* [DATA RECORDS]:

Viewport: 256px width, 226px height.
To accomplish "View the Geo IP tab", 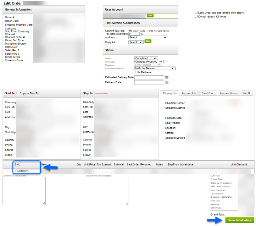I will pyautogui.click(x=246, y=93).
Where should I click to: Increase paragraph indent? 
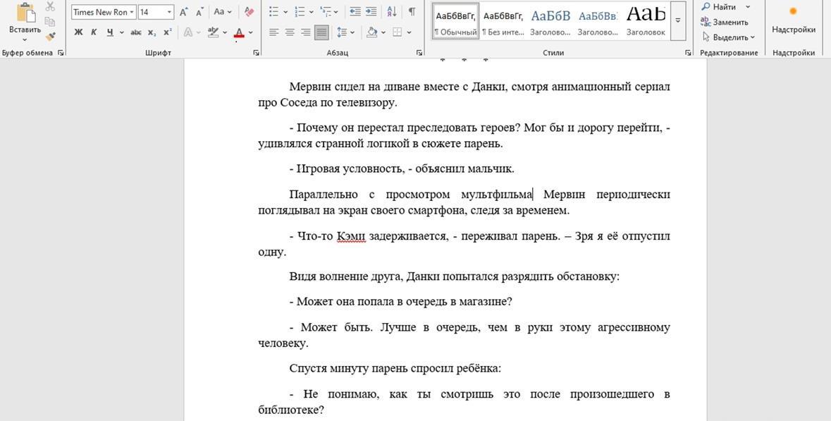[371, 12]
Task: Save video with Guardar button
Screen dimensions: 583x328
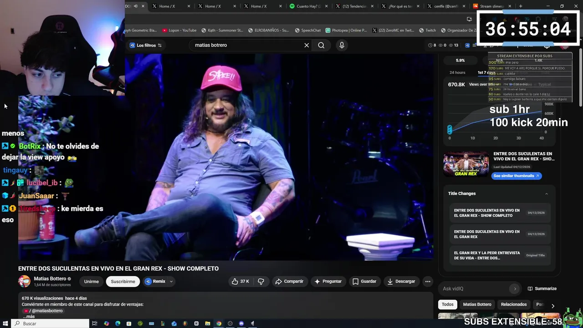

* [WRITTEN TASK]: Could you copy out the data from the line with "Task: Save video with Guardar button" up to and including the final line, putting "clip" in place of "video" and keeping everything else the same? Leave the pictures out.

* [EXERCISE SOLUTION]:
Task: Save clip with Guardar button
Screen dimensions: 583x328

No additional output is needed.